Textabschnitt:

============================================================

Die Universitätsklinik Köln wollte unsere Anfrage nicht beantworten und teilte mit, dass die Beschäftigten mit „geeigneten Schutzmaterialien“ ausgestattet werden und man keine detaillierten Angaben in Bezug auf einzelne Hersteller machen werde.

Die Universitätsklinik Wuppertal war nicht zu erreichen.

Lediglich die Universitätsklinik Münster beantwortete unsere Anfrage ausführlich: In der Kalenderwoche 37, also in der zweiten Septemberwoche, seien 28.800 Schutzkittel der Firma Van Laack geliefert worden. Diese würden momentan aber nicht genutzt, da eine Prüfung nach der Europäischen Norm 14126 noch ausstehen würde. Sollten die Kittel nicht der EN 14126 entsprechen, werden sie auch nicht eingesetzt. Um die Zertifizierung muss sich nach Auskunft des Bundesinstituts für Arzneimittel und Medizinprodukte übrigens die herstellende Firma kümmern, was Van Laack bis jetzt offenbar noch nicht erledigt hat.

Eine Anfrage, ob die Schutzkittel Van Laacks nach EN 14126 zertifiziert sind, beantwortete die Firma, die die Pressearbeit für Van Laack macht, nicht. Die Bekanntmachung der Vergabe des Auftrags an Van Laack auf der EU-Vergabeplattform, die uns vorliegt, enthält unter „Bezeichnung des Auftrags“ sowie „Kurze Beschreibung“ lediglich den Hinweis „Beschaffung von PSA im Rahmen der Coronapandemie“. Es ist also nicht klar, ob das Land NRW bei der Vergabe überhaupt Wert darauf legte, dass die Schutzkittel nach EN 14126 zertifiziert werden.

============================================================

Angezeigte Daten:
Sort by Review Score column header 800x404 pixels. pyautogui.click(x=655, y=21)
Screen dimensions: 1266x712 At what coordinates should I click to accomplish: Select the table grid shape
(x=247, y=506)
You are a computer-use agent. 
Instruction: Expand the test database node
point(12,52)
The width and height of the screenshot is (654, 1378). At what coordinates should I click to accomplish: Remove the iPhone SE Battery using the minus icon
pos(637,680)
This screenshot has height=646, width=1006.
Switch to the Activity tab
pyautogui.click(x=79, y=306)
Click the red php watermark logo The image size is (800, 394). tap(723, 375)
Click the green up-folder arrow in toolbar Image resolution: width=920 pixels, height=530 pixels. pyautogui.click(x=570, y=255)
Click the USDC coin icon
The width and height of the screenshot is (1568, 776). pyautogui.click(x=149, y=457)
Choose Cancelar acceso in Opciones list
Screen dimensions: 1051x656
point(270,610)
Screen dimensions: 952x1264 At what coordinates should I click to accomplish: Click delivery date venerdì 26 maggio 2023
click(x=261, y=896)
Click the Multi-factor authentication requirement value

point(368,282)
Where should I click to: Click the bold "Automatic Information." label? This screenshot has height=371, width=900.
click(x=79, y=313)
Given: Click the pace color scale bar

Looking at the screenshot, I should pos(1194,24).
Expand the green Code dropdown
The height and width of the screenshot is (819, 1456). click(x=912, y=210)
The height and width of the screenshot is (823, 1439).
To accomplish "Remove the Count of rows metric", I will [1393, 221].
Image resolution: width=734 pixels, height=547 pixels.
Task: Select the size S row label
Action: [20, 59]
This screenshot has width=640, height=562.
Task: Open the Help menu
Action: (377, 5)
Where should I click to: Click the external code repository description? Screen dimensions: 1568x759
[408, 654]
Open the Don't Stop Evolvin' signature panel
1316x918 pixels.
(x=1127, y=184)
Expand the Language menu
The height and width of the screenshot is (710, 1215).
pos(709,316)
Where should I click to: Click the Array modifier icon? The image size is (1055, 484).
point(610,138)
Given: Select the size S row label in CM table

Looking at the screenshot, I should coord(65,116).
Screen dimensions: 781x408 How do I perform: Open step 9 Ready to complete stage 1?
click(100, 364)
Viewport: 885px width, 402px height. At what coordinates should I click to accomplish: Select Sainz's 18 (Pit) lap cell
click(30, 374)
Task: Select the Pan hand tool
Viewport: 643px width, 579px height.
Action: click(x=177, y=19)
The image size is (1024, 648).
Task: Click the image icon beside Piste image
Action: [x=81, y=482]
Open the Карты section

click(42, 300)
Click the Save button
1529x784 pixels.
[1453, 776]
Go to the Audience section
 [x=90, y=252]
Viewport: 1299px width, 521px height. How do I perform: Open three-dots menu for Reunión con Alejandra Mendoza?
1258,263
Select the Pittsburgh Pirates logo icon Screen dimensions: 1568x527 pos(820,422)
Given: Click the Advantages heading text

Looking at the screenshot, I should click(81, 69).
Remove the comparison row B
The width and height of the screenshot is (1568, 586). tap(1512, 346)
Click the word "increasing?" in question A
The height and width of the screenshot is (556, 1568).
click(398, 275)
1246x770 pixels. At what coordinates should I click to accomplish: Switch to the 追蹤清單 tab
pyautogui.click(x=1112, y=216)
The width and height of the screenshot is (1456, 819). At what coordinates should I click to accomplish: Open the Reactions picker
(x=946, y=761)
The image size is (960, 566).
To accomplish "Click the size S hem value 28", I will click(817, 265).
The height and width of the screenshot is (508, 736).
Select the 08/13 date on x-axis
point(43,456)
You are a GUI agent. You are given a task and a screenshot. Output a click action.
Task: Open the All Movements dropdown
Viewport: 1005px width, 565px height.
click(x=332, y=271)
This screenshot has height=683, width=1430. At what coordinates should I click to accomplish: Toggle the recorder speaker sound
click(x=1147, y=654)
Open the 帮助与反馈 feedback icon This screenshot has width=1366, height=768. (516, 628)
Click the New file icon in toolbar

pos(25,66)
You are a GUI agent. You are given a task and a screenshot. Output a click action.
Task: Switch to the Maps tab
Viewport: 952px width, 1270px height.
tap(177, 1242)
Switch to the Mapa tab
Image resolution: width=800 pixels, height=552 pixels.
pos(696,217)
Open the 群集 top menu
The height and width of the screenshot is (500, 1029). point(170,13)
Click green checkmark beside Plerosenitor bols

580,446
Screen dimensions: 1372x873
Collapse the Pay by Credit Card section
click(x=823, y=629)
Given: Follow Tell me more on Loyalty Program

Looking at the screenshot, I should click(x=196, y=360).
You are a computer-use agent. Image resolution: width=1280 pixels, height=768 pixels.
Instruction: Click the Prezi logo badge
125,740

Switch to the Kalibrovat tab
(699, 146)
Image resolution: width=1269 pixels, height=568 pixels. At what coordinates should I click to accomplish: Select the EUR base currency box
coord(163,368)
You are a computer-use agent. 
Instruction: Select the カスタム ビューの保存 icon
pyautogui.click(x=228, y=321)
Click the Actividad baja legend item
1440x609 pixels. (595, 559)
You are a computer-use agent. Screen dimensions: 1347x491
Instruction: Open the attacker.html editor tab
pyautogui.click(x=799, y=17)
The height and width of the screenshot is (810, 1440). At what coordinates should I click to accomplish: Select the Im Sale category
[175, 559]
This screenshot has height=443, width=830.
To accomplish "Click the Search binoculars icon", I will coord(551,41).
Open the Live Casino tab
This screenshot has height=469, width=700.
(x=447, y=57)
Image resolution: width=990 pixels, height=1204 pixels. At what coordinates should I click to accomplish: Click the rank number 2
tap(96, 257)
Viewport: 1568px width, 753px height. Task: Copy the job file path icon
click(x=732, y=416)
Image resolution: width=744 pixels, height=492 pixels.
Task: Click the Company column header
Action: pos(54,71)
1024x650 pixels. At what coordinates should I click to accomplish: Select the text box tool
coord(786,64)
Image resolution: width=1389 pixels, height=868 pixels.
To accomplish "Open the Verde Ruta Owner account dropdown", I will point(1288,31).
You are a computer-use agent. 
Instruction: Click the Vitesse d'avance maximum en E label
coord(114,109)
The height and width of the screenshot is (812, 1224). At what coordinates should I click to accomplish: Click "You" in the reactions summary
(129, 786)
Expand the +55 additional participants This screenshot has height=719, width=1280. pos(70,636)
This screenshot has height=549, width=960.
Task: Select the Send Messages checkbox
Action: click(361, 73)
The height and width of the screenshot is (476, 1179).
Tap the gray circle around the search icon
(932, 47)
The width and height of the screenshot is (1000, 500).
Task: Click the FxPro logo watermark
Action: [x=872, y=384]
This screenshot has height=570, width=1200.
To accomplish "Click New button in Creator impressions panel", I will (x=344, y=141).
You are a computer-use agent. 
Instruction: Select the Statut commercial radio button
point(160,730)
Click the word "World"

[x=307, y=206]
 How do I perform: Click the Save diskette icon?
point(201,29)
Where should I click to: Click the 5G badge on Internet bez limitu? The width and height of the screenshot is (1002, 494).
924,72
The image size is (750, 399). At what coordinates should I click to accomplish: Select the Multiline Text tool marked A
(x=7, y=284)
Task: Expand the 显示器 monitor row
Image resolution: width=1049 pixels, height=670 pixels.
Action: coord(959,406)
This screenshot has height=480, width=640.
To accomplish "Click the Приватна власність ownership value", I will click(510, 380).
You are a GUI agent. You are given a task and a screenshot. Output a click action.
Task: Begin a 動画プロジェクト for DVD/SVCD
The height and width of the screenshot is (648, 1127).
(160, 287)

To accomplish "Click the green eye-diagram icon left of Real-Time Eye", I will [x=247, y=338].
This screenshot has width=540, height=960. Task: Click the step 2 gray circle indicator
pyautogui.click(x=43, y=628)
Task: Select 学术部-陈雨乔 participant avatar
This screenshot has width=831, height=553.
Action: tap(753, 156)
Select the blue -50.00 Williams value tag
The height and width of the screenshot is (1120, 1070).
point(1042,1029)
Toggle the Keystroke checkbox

============================================================

Aufgabenbeschreibung: Führe den Textabschnitt über die Schutzkittel von Van Laack im Anschluss an seinen letzten Satz weiter.

Ergebnis:
Fassen wir zusammen:

Zu einem Zeitpunkt, als Armin Laschet selbst für mehr Lockerungen in NRW plädierte, bestellte das Land 10.000.000 Schutzkittel für 45.408.156,85 Euro inkl. MwSt. Zustande kam der Auftrag, weil Laschets Sohn über seine Zusammenarbeit mit Van Laack den Geschäftsführer Christian von Daniels kannte und seine Nummer an Armin Laschet gab. Andere Textilunternehmen, wie zum Beispiel die Firma TRIGEMA, wurden vom Land NRW nicht angefragt, ob sie den Auftrag erfüllen können. 40.320 Schutzkittel wurden am 27. August 2020, vier Monate nach Bestellung, an die Uniklinik Essen geliefert, die sie nicht einsetzt, weil sie zu schnell reißen. 28.800 der Schutzkittel wurden in der zweiten Septemberwoche, also viereinhalb Monate nach der Bestellung, an die Uniklinik Münster geliefert, die diese aber nicht benutzt, weil die Schutzkittel knapp drei Monate nach Lieferung noch immer nicht nach der notwendigen EN 14126 zertifiziert sind, worum sich Van Laack kümmern müsste. Da das Land NRW Fragen hierzu bis jetzt nicht beantwortet hat, ist nicht klar, ob überhaupt Schutzkittel der Firma Van Laack an Kliniken in NRW im Einsatz und ob sie überhaupt für einen Einsatz zur Behandlung von Corona-Patienten geeignet sind.

Update 11.12.2020 18:55 Uhr:

Die Staatskanzlei NRW hat sich nochmal gemeldet.

Die Frage „Welche Mitglieder der Landesregierung NRW führten mit welchen Unternehmen persönliche Gespräche über die Lieferung von Schutzkleidung?“

wurde von einem Sprecher wie folgt beantwortet: „Zu Ihrer ersten Frage bitten wir um Verständnis, dass die Landesregierung grundsätzlich keine Auskunft gibt über mögliche Gespräche und deren Inhalte, die der Ministerpräsident nicht-öffentlich führt. Darüber hinaus verweisen wir an die entsprechenden Ministerien.“

Das heißt die Staatskanzlei NRW gibt zwar Statements raus, in denen sie behauptet, neben Laschet hätten auch andere Mitglieder der Landesregierung NRW Gespräche mit Firmen über die Lieferung von Schutzkleidung geführt, auf Nachfrage ist sie aber nicht in der Lage dies in irgendeiner Form zu belegen.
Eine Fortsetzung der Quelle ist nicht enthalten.